Studying the Timezyme and ancient melatonin production
David Klein, director of circadian biology research at the National Institute of Child Health and Human Development, studies the enzyme that produces melatonin.
Although the technical name of the enzyme is arylalkylamine N-acetyltransferase, or AANAT, Klein refers to the enzyme colloquially as “the Timezyme.” This nickname comes from the role of melatonin in regulating the body’s internal clock, and because AANAT manufactures melatonin, it is crucial to maintaining proper control of the body’s daily rhythm.
Klein recently led a study, published earlier this year in the Proceedings of the National Academy of Sciences, that showed the form of AANAT in vertebrates originated 500 million years ago. Other studies have shown that vertebrates and nonvertebrates have distinctly different forms of AANAT.
Vertebrate AANAT is found mostly in the pineal gland, where it produces the melatonin precursor N-acetylserotonin from serotonin via the addition of an acetyl group. Nonvertebrate AANAT enzymes are generally similar and are thought to add acetyl groups to a broad range of potentially harmful, serotonin-related compounds. This is in contrast to vertebrate AANAT, which acts more selectively, adding acetyl groups to one specific compound.
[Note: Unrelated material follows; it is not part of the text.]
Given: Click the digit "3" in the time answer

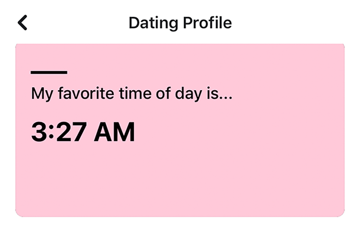Looking at the screenshot, I should coord(39,132).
“Many enzymes that are involved in neurochemical signaling were originally detoxifying enzymes,” explains Klein. Nonvertebrate AANAT was “sort of a shield,” he says, part of a group of proteins that evolved to protect the light-absorbing vision molecule retinaldehyde. AANAT acted as a shield by acetylating serotonin and related compounds, thereby preventing them from inactivating retinaldehyde via Schiff base formation.
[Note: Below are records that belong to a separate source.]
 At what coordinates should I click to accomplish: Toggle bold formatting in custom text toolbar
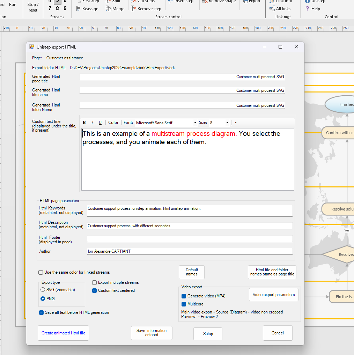coord(84,123)
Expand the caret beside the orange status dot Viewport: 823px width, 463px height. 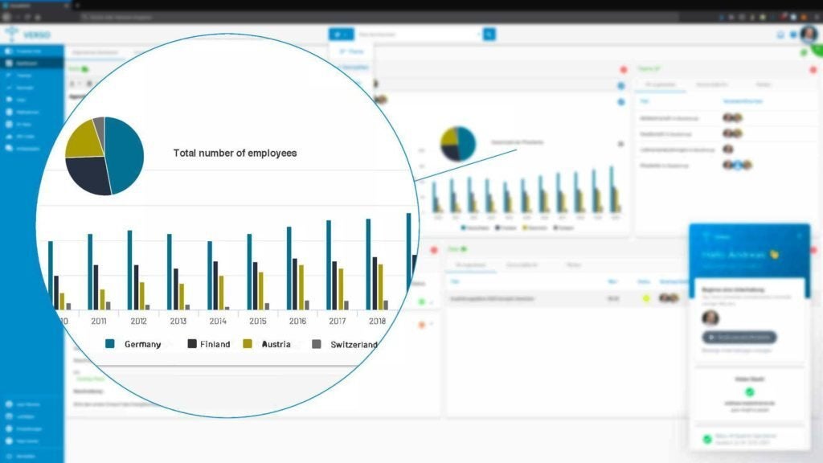point(432,325)
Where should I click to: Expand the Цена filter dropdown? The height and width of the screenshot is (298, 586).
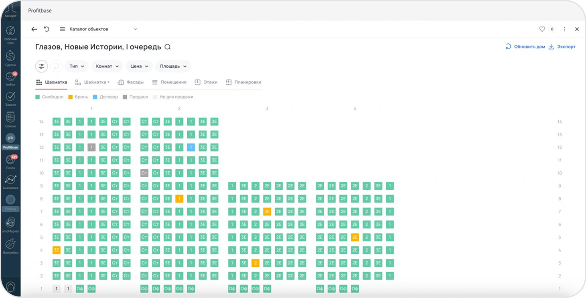139,66
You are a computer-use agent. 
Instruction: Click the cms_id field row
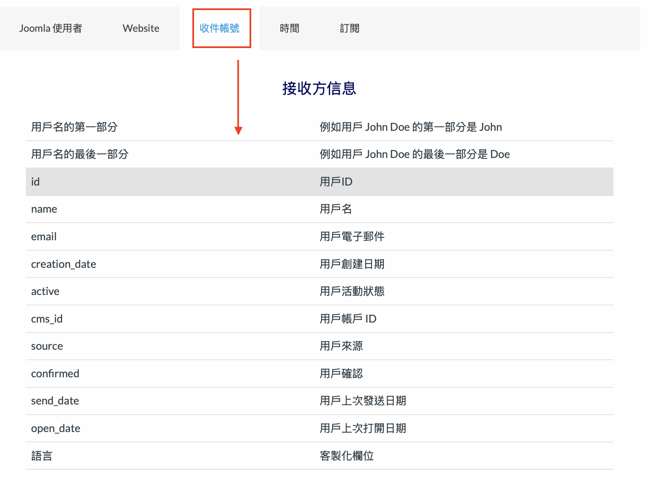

Today, vertebrate AANAT is still expressed in small amounts in the retina, but melatonin production occurs primarily in the pineal gland. In this way, the high levels of serotonin required to make melatonin are separated from retinaldehyde, preventing destruction of this vision molecule in the eye.
“The Timezyme evolved just to make melatonin. Pineal melatonin synthesis also requires a very high capacity to synthesize serotonin. Although serotonin synthesis occurs in other tissues, the concentration in the pineal gland is much higher, consistent with the knowledge that it is a melatonin factory. For example, serotonin concentrations in the pineal gland are more than 100-fold higher than those in the retina.”
Klein’s study bridges the gap between nonvertebrate and vertebrate AANAT, showing how a gene-duplication event of nonvertebrate AANAT that occurred 500 million years ago led to the branching and evolution of the two separate enzymes. Before the PNAS paper, the gene duplication event was only a hypothesis due to lack of evidence.
At some point, vertebrates stopped making the nonvertebrate form, so Klein and a group of international collaborators tracked down an organism with both forms present to help confirm the idea and put a timeline on the Timezyme’s evolution. The team eventually located both forms in the genome of the elephant shark. Using samples from the elephant shark and related aquatic species, Klein’s team used RNA sequencing, 3-D structure modeling and other tools to show that the vertebrate form of AANAT was derived from the nonvertebrate form.
Klein’s work has implications for the study of melatonin-related disorders, such as SAD, and also for vision disorders in which harmful chemicals are accumulating in the retina.